Highlights & Insights¶

"Structure-before-memory" as an actionable diagnosis-to-solution loop: The authors first quantify "compositional degradation" using three metrics (CRR, CCE, Jacobian spectrum), then systematically address each diagnosed issue (reversibility, dual-views, spectral clipping). Every component corresponds to a diagnosed lesion, rather than being an arbitrary trick.
Reversibility as a design property, not a penalty: Using the Cayley transform naturally yields an orthogonal matrix, avoiding the manual weighting of cycle-consistency losses. This allows for well-defined back-inference of primitives—a concept transferable to any representation learning task requiring "embedding reversibility/readout."
Geometric stability via trust regions rather than regularization: Implementing "Jacobian spectrum suppression" as gradient clipping (min(1, γ/σ)) intervenes only when sensitivity inflates. This doesn't disturb the objective function, making it a cleaner "safety valve" paradigm than adding regularization terms.
Text micro-buffers as symbolic anchors: Storing only 64 text snippets per task outperformed image-centric buffers of the same budget, providing an inspiration for memory-sensitive edge-side continual learning—storing semantics is more valuable than storing pixels.

Limitations & Future Work¶

The method is tied to a continual stream setting with a "fixed primitive list, only rotating compositions/domains"; whether the inductive bias of the reversible composer holds if new tasks introduce entirely new primitives remains to be fully verified.

▶ [WHAT YOU ARE ASKED TO DO]
Write the next part of the paper summary on compositional continual learning, picking up after its final sentence. The items stored here have no connection to the paper summary on compositional continual learning.

Stored records:
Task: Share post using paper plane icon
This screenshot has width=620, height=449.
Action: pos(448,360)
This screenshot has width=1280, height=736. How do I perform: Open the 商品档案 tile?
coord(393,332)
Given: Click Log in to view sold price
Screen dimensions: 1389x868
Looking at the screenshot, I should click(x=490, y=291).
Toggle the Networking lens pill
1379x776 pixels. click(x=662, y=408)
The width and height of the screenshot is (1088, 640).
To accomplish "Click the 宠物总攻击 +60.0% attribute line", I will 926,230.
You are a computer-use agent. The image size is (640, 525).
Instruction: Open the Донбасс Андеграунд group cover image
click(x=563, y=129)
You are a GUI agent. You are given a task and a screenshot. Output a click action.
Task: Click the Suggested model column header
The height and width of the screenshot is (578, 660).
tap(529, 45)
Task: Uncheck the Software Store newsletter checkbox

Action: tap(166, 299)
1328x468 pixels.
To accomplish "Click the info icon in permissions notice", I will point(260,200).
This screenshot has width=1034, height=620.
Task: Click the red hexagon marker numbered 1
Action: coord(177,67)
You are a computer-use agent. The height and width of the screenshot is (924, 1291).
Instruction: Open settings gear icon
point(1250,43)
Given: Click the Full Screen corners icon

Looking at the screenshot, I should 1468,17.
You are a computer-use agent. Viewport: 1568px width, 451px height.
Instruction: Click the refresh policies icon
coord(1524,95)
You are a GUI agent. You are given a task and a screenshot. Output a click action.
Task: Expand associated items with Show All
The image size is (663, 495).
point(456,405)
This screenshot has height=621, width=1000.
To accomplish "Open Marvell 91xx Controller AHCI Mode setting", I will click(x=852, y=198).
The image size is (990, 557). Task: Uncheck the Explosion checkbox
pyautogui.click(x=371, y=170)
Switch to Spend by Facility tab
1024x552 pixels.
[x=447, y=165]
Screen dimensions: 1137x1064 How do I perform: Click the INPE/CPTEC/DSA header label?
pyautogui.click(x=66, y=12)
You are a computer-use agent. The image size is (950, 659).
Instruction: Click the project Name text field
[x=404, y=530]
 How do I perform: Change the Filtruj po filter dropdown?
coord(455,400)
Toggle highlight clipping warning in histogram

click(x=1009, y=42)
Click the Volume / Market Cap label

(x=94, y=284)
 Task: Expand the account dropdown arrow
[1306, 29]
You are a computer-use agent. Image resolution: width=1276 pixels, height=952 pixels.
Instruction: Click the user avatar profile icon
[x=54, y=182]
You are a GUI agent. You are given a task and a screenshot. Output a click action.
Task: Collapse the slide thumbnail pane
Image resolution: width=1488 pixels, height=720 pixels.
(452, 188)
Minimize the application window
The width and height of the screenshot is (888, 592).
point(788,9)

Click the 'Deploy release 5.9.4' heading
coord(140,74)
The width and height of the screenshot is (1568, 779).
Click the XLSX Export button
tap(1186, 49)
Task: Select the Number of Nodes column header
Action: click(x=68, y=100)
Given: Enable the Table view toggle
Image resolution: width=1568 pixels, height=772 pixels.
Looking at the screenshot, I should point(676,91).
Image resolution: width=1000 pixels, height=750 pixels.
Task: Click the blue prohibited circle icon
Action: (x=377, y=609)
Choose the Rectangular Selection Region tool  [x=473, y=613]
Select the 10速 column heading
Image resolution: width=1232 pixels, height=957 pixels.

▶ [REPLY]
The spectral trust region uses 1–2 power iteration steps to estimate \(\hat\sigma_{\max}\), which is a coarse approximation; the selection of threshold \(\gamma\) and its sensitivity across different backbones/tasks was not elaborated in the main text.
Evaluation mainly focused on retrieval/ITM/VQA with frozen CLIP-like dual-tower backbones; whether it preserves structure in generative VLMs or scenarios where encoders are updated remains to be verified.
Specific definitions for diagnostic metrics like CRR and CCE are in the appendix, with only summaries in the main text—exact replication requires the appendix formulas (⚠️ details subject to original text).

vs. ZSCL / Mod-X / ZAF (Geometry/Zero-shot stability): These focus on preserving global similarity structures or zero-shot output stability, emphasizing "average stability." This work goes further by asking "if the internal binding structure remains"—using reversible readout and resistance to counterfactual swaps (structure-first over stability-first).
vs. IncCLIP / ConStruct-VL / GIFT (Replay-based): These rely on storing images or synthesizing negative text to combat forgetting. Ours only stores extremely minimal text snippets as symbolic anchors; ablation proves text anchors are more efficient than image memory under the same budget.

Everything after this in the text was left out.